| First Author | Xiong M | Year | 2023 |
| Journal | Mol Neurodegener | Volume | 18 |
| Issue | 1 | Pages | 17 |
| PubMed ID | 36922879 | Mgi Jnum | J:339797 |
| Mgi Id | MGI:7445861 | Doi | 10.1186/s13024-023-00610-x |
| Citation | Xiong M, et al. (2023) Astrocytic APOE4 removal confers cerebrovascular protection despite increased cerebral amyloid angiopathy. Mol Neurodegener 18(1):17 |
| abstractText | BACKGROUND: Alzheimer Disease (AD) and cerebral amyloid angiopathy (CAA) are both characterized by amyloid-beta (Abeta) accumulation in the brain, although Abeta deposits mostly in the brain parenchyma in AD and in the cerebrovasculature in CAA. The presence of CAA can exacerbate clinical outcomes of AD patients by promoting spontaneous intracerebral hemorrhage and ischemia leading to CAA-associated cognitive decline. Genetically, AD and CAA share the epsilon4 allele of the apolipoprotein E (APOE) gene as the strongest genetic risk factor. Although tremendous efforts have focused on uncovering the role of APOE4 on parenchymal plaque pathogenesis in AD, mechanistic studies investigating the role of APOE4 on CAA are still lacking. Here, we addressed whether abolishing APOE4 generated by astrocytes, the major producers of APOE, is sufficient to ameliorate CAA and CAA-associated vessel damage.

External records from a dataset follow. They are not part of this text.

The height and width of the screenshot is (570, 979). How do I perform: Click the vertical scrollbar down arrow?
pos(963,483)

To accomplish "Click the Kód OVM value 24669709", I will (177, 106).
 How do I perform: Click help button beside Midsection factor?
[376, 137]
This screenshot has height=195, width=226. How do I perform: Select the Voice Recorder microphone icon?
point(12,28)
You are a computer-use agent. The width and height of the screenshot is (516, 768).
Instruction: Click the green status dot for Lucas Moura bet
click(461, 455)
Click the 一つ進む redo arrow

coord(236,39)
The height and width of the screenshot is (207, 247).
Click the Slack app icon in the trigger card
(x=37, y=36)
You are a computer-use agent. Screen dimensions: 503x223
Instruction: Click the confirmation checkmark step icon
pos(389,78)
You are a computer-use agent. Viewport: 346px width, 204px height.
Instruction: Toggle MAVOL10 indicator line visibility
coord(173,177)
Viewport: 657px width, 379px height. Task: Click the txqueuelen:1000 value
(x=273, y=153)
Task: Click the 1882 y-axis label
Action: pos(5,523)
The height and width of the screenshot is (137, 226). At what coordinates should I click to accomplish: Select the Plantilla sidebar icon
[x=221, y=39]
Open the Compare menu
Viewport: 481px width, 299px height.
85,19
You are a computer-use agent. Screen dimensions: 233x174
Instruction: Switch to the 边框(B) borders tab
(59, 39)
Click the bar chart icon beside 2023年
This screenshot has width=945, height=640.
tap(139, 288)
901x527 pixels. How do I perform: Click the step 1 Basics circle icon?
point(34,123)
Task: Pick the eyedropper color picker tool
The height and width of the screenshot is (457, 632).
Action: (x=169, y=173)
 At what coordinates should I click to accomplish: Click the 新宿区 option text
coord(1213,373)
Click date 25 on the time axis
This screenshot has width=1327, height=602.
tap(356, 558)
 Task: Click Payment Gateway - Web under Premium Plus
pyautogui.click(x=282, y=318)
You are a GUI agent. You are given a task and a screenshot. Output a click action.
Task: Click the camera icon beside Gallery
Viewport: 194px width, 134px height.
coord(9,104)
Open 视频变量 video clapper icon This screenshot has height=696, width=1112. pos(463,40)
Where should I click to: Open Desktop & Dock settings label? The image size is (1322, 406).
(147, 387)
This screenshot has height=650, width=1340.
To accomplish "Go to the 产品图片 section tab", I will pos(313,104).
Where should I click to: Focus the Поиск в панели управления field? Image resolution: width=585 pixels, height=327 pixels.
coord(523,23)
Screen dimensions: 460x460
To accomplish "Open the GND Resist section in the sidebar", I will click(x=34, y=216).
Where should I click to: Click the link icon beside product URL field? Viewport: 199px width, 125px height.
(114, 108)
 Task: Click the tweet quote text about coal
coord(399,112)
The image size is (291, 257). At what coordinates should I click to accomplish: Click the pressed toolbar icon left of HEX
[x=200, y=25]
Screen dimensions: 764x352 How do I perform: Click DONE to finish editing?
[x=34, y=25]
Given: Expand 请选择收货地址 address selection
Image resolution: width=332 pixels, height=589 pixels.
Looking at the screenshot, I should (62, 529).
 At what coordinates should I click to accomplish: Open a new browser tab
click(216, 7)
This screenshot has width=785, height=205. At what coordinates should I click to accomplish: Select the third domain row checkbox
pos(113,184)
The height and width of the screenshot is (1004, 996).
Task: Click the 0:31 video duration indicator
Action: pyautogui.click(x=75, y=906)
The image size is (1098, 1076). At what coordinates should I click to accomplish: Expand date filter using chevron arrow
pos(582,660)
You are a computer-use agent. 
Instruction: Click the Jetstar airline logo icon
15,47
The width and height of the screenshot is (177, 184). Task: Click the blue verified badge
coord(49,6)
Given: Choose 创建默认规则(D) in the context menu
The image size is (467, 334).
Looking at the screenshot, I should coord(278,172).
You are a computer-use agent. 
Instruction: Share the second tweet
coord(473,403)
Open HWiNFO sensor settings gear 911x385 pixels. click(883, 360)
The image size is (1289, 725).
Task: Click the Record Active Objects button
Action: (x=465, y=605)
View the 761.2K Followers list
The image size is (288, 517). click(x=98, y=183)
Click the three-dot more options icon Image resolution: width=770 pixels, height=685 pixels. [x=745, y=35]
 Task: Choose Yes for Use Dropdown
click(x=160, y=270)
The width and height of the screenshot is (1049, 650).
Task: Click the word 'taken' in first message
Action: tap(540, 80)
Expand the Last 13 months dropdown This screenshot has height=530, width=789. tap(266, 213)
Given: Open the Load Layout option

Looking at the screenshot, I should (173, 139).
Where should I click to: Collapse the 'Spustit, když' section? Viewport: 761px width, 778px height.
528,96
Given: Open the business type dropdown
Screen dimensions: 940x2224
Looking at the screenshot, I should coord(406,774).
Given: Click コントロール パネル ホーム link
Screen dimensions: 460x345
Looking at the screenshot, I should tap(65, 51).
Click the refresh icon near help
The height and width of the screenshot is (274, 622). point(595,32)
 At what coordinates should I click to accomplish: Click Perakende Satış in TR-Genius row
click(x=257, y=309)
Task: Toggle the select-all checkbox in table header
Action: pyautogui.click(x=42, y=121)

METHODS: We generated transgenic mice that deposited both CAA and plaques in which APOE4 expression can be selectively suppressed in astrocytes. At 2-months-of-age, a timepoint preceding CAA and plaque formation, APOE4 was removed from astrocytes of 5XFAD APOE4 knock-in mice. Mice were assessed at 10-months-of-age for Abeta plaque and CAA pathology, gliosis, and vascular integrity. RESULTS: Reducing the levels of APOE4 in astrocytes shifted the deposition of fibrillar Abeta from the brain parenchyma to the cerebrovasculature. However, despite increased CAA, astrocytic APOE4 removal reduced overall Abeta-mediated gliosis and also led to increased cerebrovascular integrity and function in vessels containing CAA. CONCLUSION: In a mouse model of CAA, the reduction of APOE4 derived specifically from astrocytes, despite increased fibrillar Abeta deposition in the vasculature, is sufficient to reduce Abeta-mediated gliosis and cerebrovascular dysfunction. |